* Exercise aim: Transcribed word for word, the lines below from the one with "English (309, 36)" through the last line of the records form the answer; no picture is to be included.

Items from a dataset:
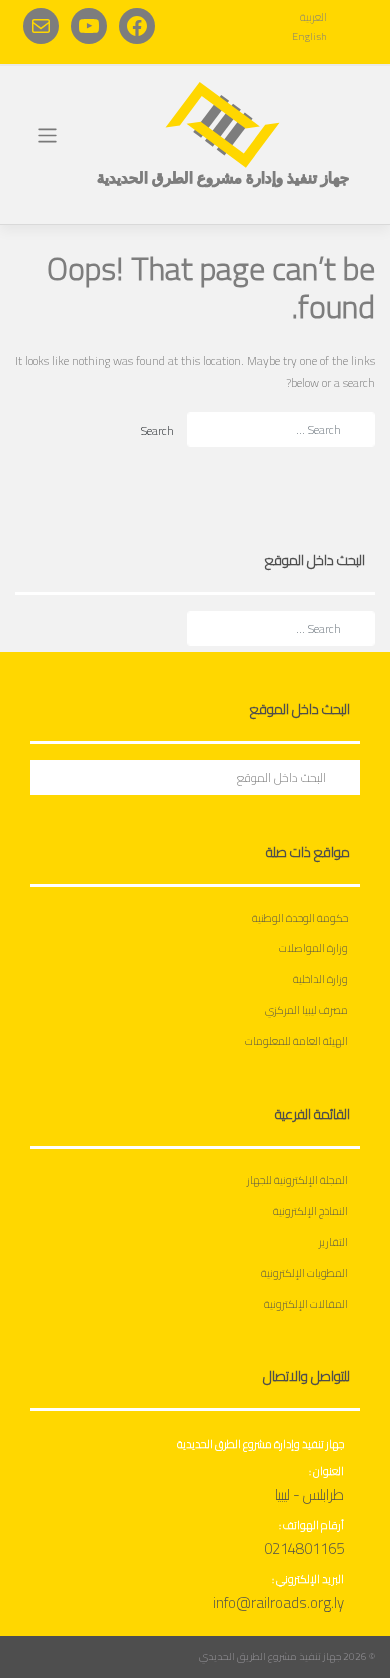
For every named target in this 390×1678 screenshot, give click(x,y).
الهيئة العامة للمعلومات (296, 1041)
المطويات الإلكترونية (304, 1273)
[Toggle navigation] (47, 135)
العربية (313, 17)
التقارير (333, 1242)
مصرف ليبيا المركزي (306, 1010)
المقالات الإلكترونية (306, 1304)
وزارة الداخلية (320, 979)
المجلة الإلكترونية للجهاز (297, 1180)
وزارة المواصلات (313, 948)
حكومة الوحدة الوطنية (300, 918)
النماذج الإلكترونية (310, 1211)
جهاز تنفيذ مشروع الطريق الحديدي (270, 1656)
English (309, 36)
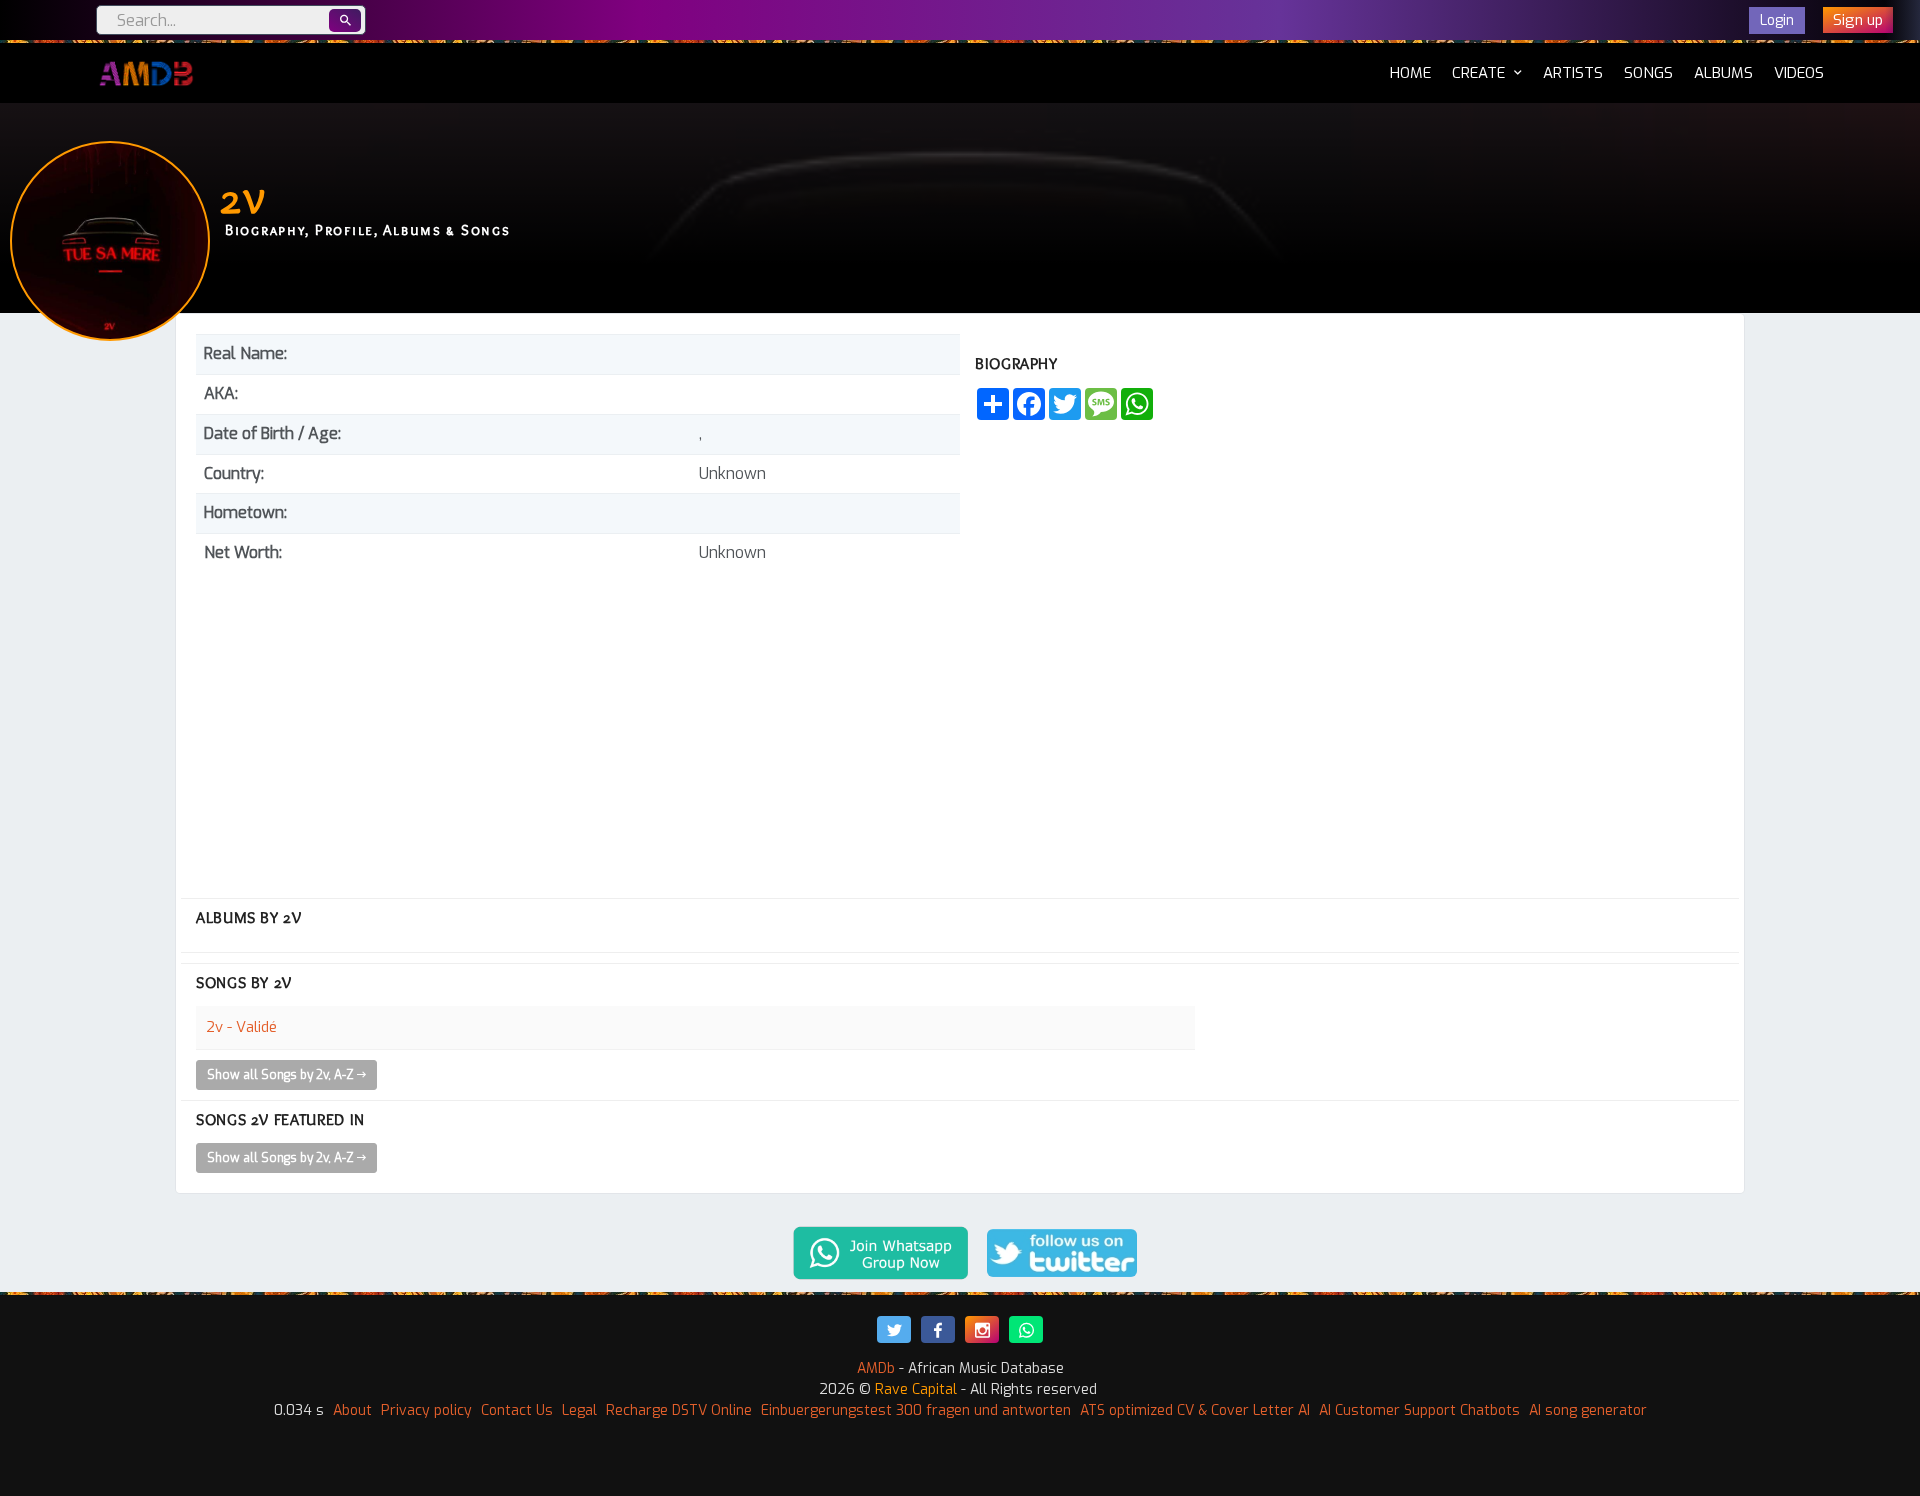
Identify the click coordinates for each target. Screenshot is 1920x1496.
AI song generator (1588, 1410)
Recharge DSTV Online (679, 1410)
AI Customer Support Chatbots (1419, 1410)
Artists (1573, 73)
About (352, 1410)
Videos (1799, 73)
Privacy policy (426, 1410)
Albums (1723, 73)
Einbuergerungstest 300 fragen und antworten (916, 1410)
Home (1410, 72)
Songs (1648, 73)
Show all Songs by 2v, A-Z (282, 1075)
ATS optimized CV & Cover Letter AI (1195, 1410)
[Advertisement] (578, 723)
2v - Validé (241, 1027)
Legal (579, 1410)
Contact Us (517, 1410)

* Problem solution:
English (309, 36)
Identify the click coordinates for each target. Screenshot is 1920x1496.
AI song generator (1588, 1410)
Recharge DSTV Online (679, 1410)
AI Customer Support Chatbots (1419, 1410)
Artists (1573, 73)
About (352, 1410)
Videos (1799, 73)
Privacy policy (426, 1410)
Albums (1723, 73)
Einbuergerungstest 300 fragen und antworten (916, 1410)
Home (1410, 72)
Songs (1648, 73)
Show all Songs by 2v, A-Z (282, 1075)
ATS optimized CV & Cover Letter AI (1195, 1410)
[Advertisement] (578, 723)
2v - Validé (241, 1027)
Legal (579, 1410)
Contact Us (517, 1410)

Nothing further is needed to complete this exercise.